Memory Almost Full
Studio Album by Paul McCartney released in 2007Memory Almost Full review
A new landmark in McCartney's career
The lyrics from The Beatles' song When I'm Sixty Four draw quite a peaceful picture of a calm and relaxing life in retirement. However, facing his sixty-fifth anniversary Paul McCartney isn't going follow the course of events that he described in his song many years before. He is of good cheer, full of creative forces, still loves giving live concerts and he's got his twenty first solo album called Memory Almost Full ready. Paul McCartney likes doing things simultaneously "I've always got a few things on the go. I like to be able to work that way, because if suddenly your producer's not available or whatever, it's nice to be able to pick up another thread," he says, and this concerns new album either. He started working on it in 2003, even before his 2005's album Chaos And Creation In The Backyard was planned. "When I was just finishing up everything concerned with Chaos and had just got the Grammy nominations (2006) I realized I had this album to go back to and finish off." As a result, the album represents 13 new songs part of which was added and part was slightly done over during recent year. Memory Almost Full is somehow not a usual album of ex-Beatle, the thing is that this is the first Paul McCartney's album for the last 45 years, which wasn't released on CapitolEMI, the label he left in the last year, thus the record opens a new landmark for this legendary musician.

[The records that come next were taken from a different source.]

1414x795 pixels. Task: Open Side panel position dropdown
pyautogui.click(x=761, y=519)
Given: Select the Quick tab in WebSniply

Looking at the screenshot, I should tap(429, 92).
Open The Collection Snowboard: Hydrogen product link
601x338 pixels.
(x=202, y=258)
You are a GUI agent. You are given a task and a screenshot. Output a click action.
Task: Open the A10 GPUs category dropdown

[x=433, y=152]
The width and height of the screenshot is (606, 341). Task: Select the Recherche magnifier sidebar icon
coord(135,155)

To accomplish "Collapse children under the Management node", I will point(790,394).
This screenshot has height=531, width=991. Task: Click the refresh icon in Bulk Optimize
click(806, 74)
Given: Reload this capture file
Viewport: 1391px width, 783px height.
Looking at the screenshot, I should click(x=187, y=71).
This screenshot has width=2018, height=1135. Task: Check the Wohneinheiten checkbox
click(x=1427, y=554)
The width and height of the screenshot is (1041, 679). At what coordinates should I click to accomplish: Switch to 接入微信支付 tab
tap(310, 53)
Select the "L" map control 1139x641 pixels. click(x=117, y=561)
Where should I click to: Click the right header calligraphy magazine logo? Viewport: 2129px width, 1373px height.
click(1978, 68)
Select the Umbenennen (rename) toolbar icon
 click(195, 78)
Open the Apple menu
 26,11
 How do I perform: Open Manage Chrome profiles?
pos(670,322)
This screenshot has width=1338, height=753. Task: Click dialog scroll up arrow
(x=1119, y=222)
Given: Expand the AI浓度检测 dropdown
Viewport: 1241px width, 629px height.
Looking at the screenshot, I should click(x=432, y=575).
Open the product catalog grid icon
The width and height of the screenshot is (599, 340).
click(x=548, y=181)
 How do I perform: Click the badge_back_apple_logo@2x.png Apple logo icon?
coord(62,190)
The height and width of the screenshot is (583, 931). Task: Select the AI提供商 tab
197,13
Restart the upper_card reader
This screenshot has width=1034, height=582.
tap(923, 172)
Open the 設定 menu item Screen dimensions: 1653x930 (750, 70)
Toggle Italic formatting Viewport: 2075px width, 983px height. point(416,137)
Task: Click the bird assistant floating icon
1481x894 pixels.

Memory Almost Full reminds McCartney's Wings period
If McCartney's album Flaming Pie was a Beatles inspired project than Memory Almost Full is a recollection about his Wings period. Not every song, of course, but overall it sounds lively, tuneful with the same mood of Wings in their best years. However, the moments that remind you The Beatles are present here either. The first song displace McCartney playing on his latest discovery – mandolin. As he himself comments: "I recently got myself a mandolin and I was just playing about with it and came up with the basis of this track". The album's main single is Ever Present Past. This is one of the autobiographical songs represented here; at least this is what a retrospective flavor of its lyrics makes you think about. "In places it's a very personal record," confirms McCartney, "a lot of it is drawing from memory, like memories from being a kid, from Liverpool and from summers gone". The final part of the album is marked with a five-song medley – a form of the songs presentation that The Beatles used on their Abbey Road. However, this one is of a different type, it was written on purpose whereas Abbey Road's was done accidentally.
Purposefully retrospective
McCartney calls Memory Almost Full "purposefully retrospective" and this is really so in many respects. He frequently sings about his life and the music at times throws a listener back to some of his earlier records. Nod Your Head for instance may remind you Come Together and a pastiche of different themes on Vintage Clothes looks like Wings' experimental B-sides. But with all this going the album never sounds nostalgic or sad. It concerns even minor tracks. Listen to End Of The End or House Of Wax, the mood of these songs is rather filled with a hope for the future and even their slightly eerie coloring doesn't ruin this feel. It is hard to say that McCartney tries to keep up with the times but the record overall sounds really fresh; one can feel neither tiredness nor creative laboriousness. He sticks to his old discoveries in terms of sound too but the general sounding nevertheless strives to a modern approach. Memory Almost Full is a nice and sufficiently catchy album, the majority of songs sound really great. Old fans will love it and McCartney will certainly receive another award for some of these new songs. Therefore the question that he posed on When I'm Sixty Four – Will you still need me, will you still feed me? receives a definite answer. Many and many people all over the world still need him and they still feed him as well.